Countries with high growth rates during ordinary times, such as India and the ASEAN-5, were impacted the hardest, and the decline was especially severe in the service industry, including food services and tourism. The 15 major Asian countries and regions were calculated to have incurred a 5.7% loss in GDP last year because of the COVID-19 crisis.

Moreover, the effects of the crisis on the supply and demand structure may persist in the medium term, said the report released October 25 by JCER, a Tokyo-based research institute conducting macroeconomic forecasts.

While several countries witnessed a decline in GDP in 2020, Asian countries saw a slight increase of 2.2% because China—accounting for half of Asia’s GDP—succeeded in early containment of the pandemic and maintained positive growth.

Excluding China, the rest of Asia recorded significant negative growth in 2020, and its loss amounted to about $1 trillion, much larger than China’s GDP loss of $0.6 trillion, noted JCER.

The report defined economic loss as the GDP that would have been achieved if the COVID-19 crisis had not occurred minus the GDP that has actually been obtained during the COVID-19 crisis.

The 10 countries with the biggest economic losses last year included China (-$638 billion) because of its large economy, India (-$480 billion), Japan (-$162 billion), and the ASEAN countries of Indonesia (-$154 billion), Thailand (-$71 billion), Malaysia (-$44 billion), Philippines (-$43 billion) and Singapore (-$42 billion). Also on the top 10 list were South Korea (-$470 billion) and Hong Kong (-$28 billion).

Notably, Taiwan is in a positive state, its 2020 GDP surpassing the pre-pandemic forecast. Owing to the pandemic, telework and online learning have created a special demand for PCs and semiconductors, which are Taiwan’s fortes.

Another characteristic of the COVID-19 crisis is that the losses are particularly high in the service industries with human contact. The economic loss incurred by the service sector was about $1 trillion, accounting for 60% of the total losses.
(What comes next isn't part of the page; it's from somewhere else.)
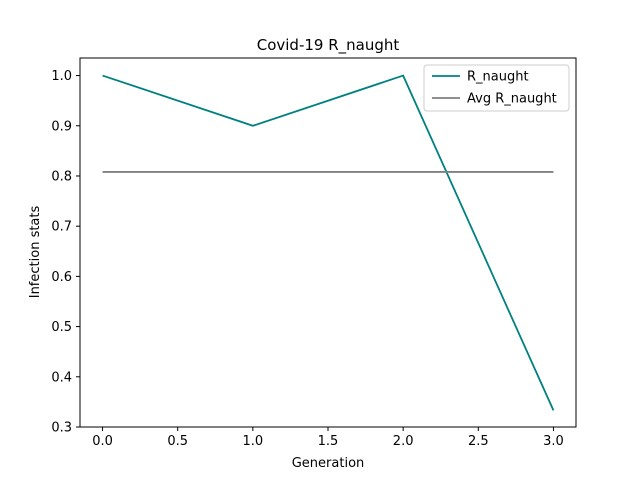 The height and width of the screenshot is (480, 640). Describe the element at coordinates (62, 76) in the screenshot. I see `y-tick-label: 1.0` at that location.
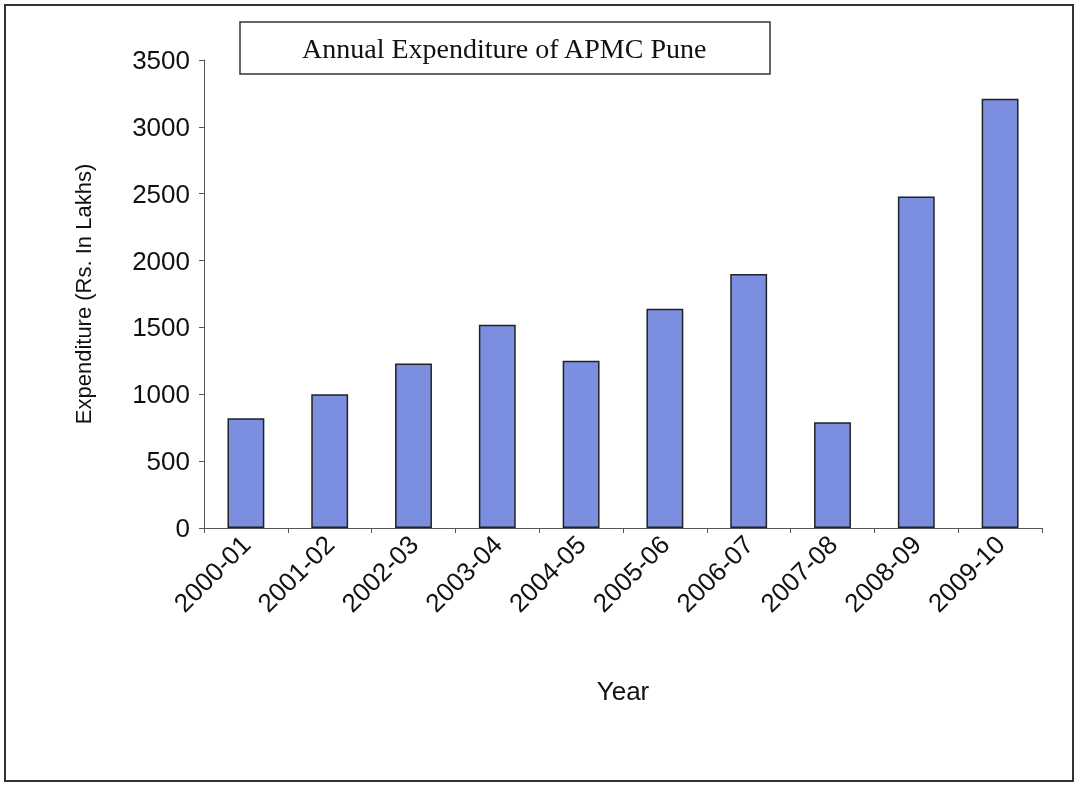 The image size is (1080, 788). I want to click on y-tick-label: 3000, so click(161, 126).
In several countries there has been a noticeable decline in the GDP of “accommodation and food services” and “transportation and warehousing,” while “information and communication,” a representative of stay-at-home demand, has shown significant growth, said JCER.

A semi-annual GDP trend shows that in Asia, GDP has now recovered to the predicted pre-COVID-19 crisis level, largely due to China’s rapid recovery, while other Asian countries and regions have yet to regain their pre-pandemic growth.

In terms of sales, the service sector witnessed the largest decline. The biggest losers included casinos (-53%), airlines (-49%), railroads (-36%), hotels and resorts (-31%), department stores (-31%), and movies and entertainment (-30%).

In contrast, electronic commerce, non-ferrous metals, and semiconductors are doing well. Materials-related products, for which demand is rising because of the economic recovery in the manufacturing industry, were also strong.

The tourism industry, comprising accommodation and catering, has been particularly hard hit. For many countries in the region that depend on tourism for economic growth, such as Thailand and Cambodia, a slow recovery in tourism could stall the recovery of the overall economy.

JCER said that once the infection is under control and the flow of people recovers, demand—especially in the service sector—is expected to recover to some extent, but the impact may remain in the medium term.

If teleworking takes roots, the demand structure will change, as spending in transportation will decrease, but communication costs will increase, the institute added. Furthermore, if bankruptcies, increases in debt and loss of human capital occur in the service industry, experiencing a downtown in business conditions, a negative impact on the supply structure over the medium term is possible.